====== GIVEN RECORDS ======

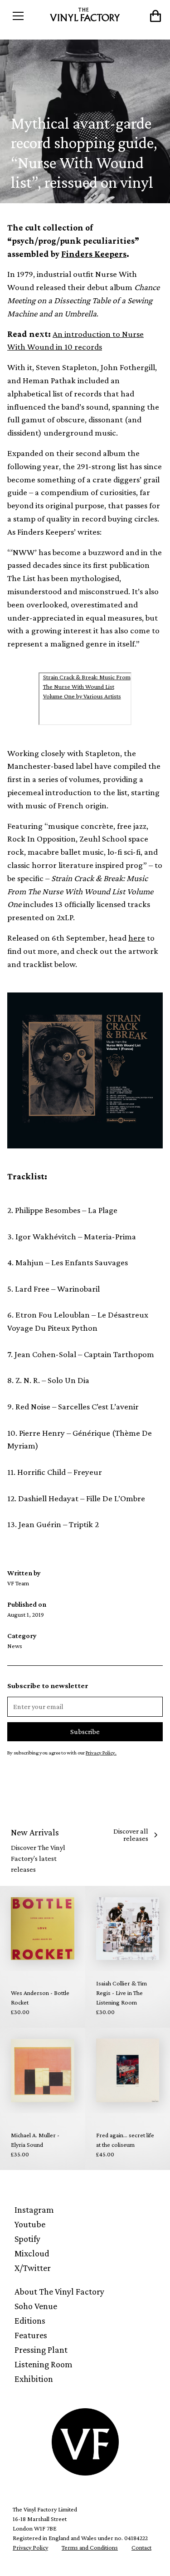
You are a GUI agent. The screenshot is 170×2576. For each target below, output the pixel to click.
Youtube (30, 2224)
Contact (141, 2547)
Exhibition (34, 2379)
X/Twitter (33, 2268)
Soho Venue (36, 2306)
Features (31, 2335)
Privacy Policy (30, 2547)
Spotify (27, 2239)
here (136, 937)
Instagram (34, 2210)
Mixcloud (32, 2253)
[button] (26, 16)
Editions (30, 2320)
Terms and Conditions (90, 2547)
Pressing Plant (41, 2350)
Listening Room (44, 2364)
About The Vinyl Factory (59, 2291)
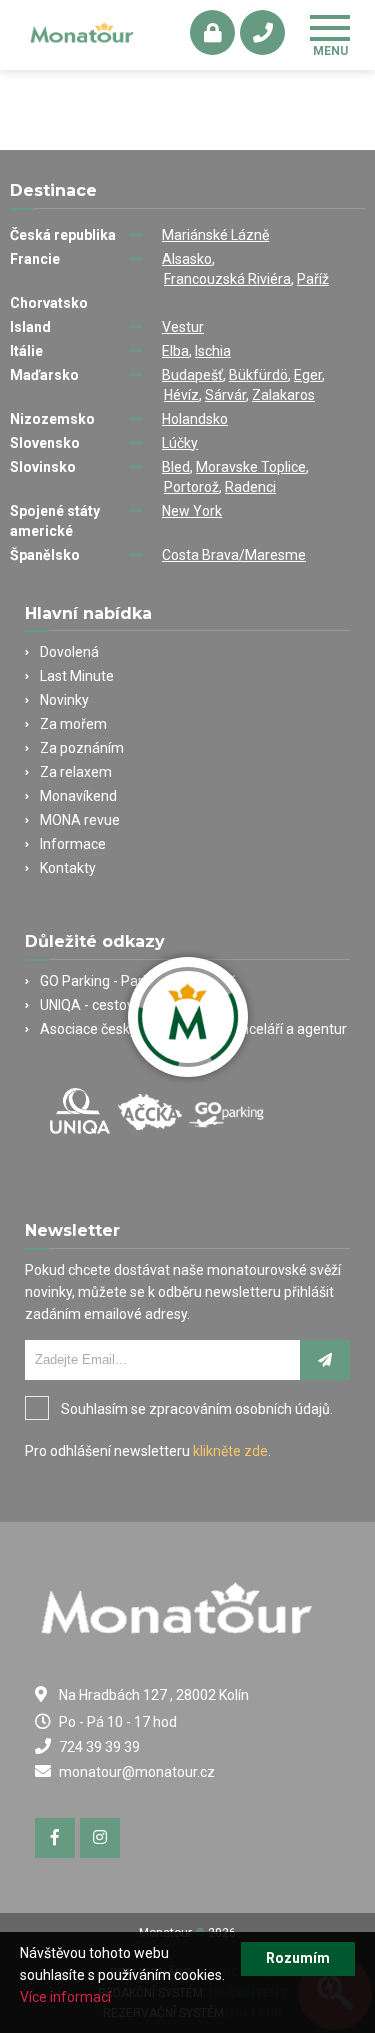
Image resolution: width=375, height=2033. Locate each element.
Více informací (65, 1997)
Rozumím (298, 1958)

======
====== GIVEN RECORDS ======

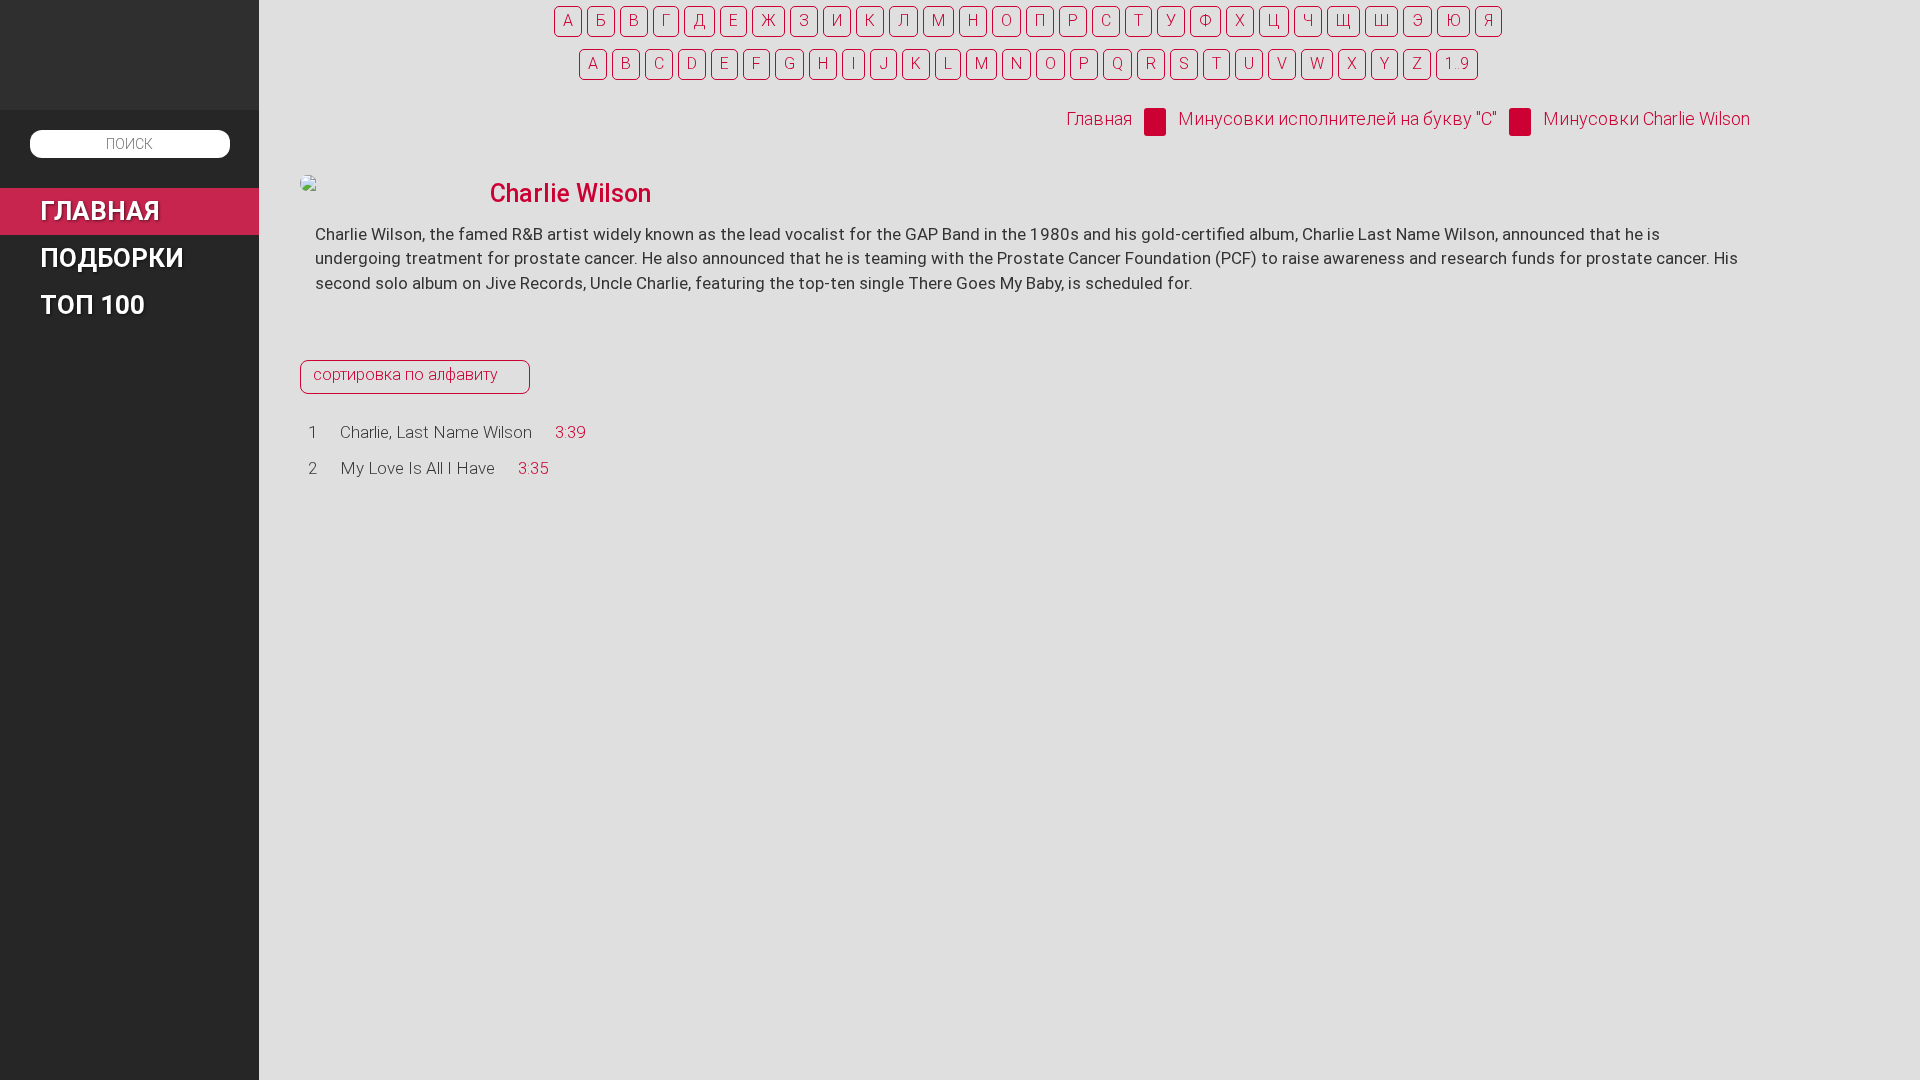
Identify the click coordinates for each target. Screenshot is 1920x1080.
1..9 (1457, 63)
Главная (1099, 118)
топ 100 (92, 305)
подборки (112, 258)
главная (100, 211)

======

▶ _WHAT YOU WILL DO_
The stretch above running from the line with "About The Vinyl Factory (59, 2291)" through the line with "Rozumím (298, 1958)" is all you should copy, exactly, leaving out the pictures.

▶ _TASK OUTPUT_
About The Vinyl Factory (59, 2291)
Image resolution: width=375, height=2033. Locate each element.
Více informací (65, 1997)
Rozumím (298, 1958)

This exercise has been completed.